Aortic valve replacement in neonates and infants: An analysis of the Society of Thoracic Surgeons Congenital Heart Surgery Database

Objective We sought to describe early outcomes of aortic valve replacement in neonates and infants across a large multicenter cohort. Methods Neonates and infants in the Society of Thoracic Surgeons Congenital Heart Surgery Database undergoing nontruncal aortic valve replacement with the Ross-Konno procedure, Ross procedure, or homograft replacement from 2000 to 2009 were included. Preoperative characteristics, operative data, and early outcomes are described. Results A total of 160 patients (43 neonates, 117 infants) from 47 centers were included. Society of Thoracic Surgeons–defined preoperative risk factors were present in 76 patients (48%) and were most prevalent in neonates (67%) and patients undergoing homograft aortic valve replacement (93%). Concomitant arch repair or mitral valve surgery was performed in 30 patients (19%) and 19 patients (12%), respectively. Postoperative mechanical circulatory support was used in 17 patients (11%). Overall in-hospital mortality was 18% and was highest for neonates (28%) and patients undergoing homograft aortic valve replacement (40%).

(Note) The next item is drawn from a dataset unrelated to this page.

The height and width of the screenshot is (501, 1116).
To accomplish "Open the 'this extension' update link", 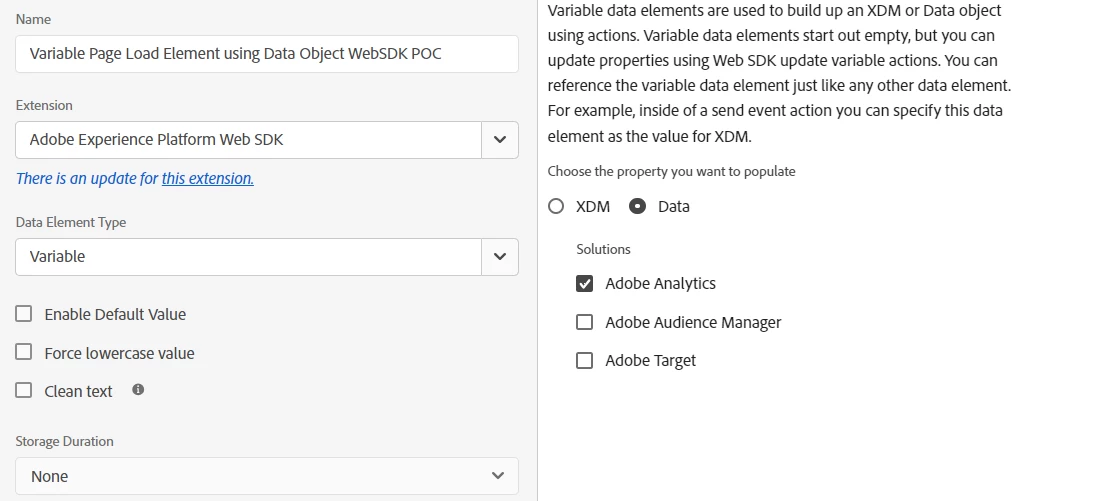I will 207,179.
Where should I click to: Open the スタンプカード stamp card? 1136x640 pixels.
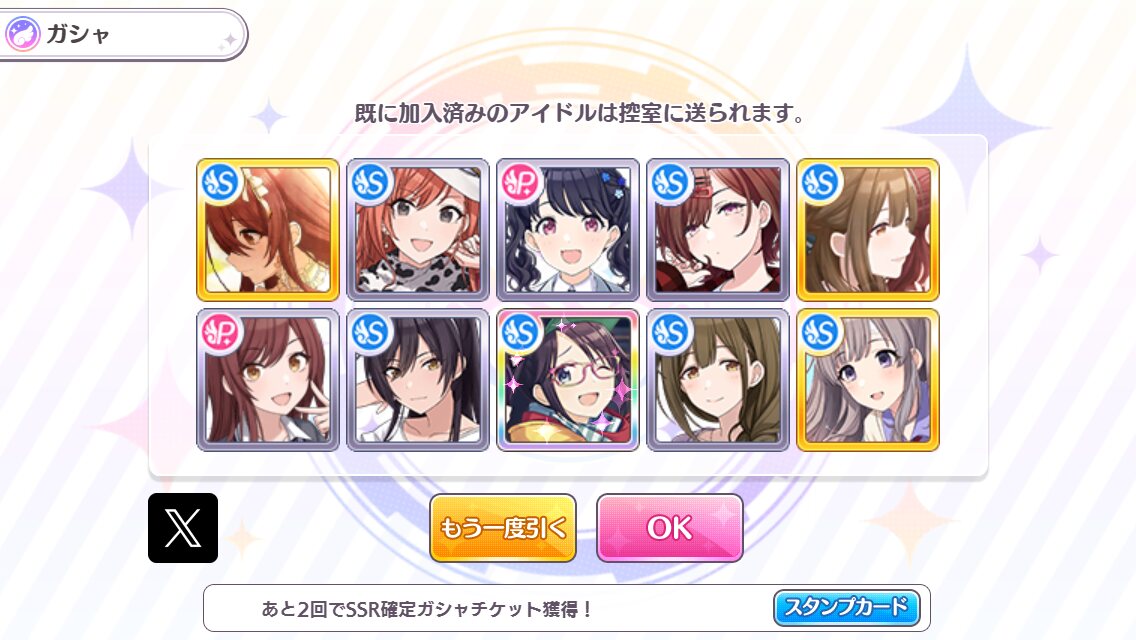pos(847,607)
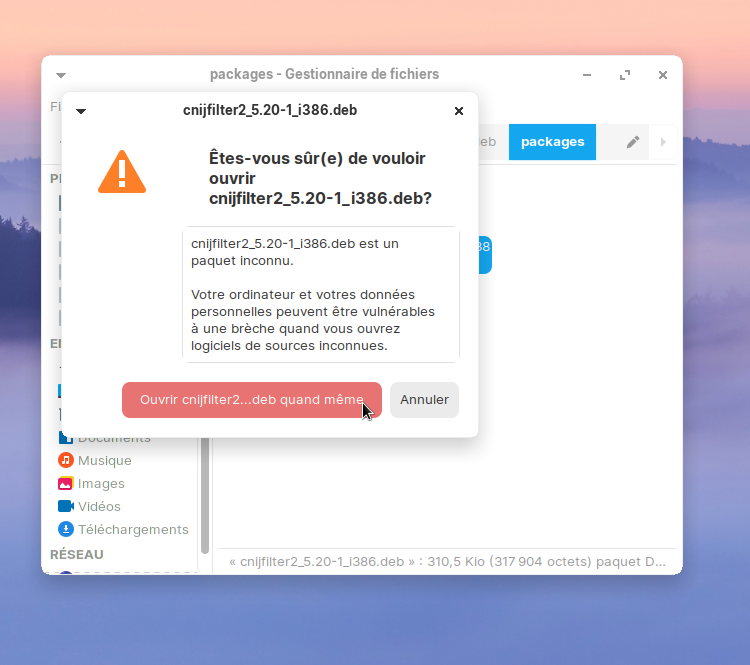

Concomitant arch repair was associated with higher in-hospital mortality (33% vs 15%, P =.02), whereas concurrent mitral valve surgery was not (21% vs 18%, P =.73). Postoperative mechanical circulatory support was also associated with increased in-hospital mortality (65% vs 13%, P <.0001). Conclusions Neonates and infants undergoing aortic valve replacement are a high-risk group, with hospital mortality comparable with some of the highest risk procedures in this age group. The requirement for arch repair or postoperative mechanical circulatory support was associated with an increased risk of death in this cohort.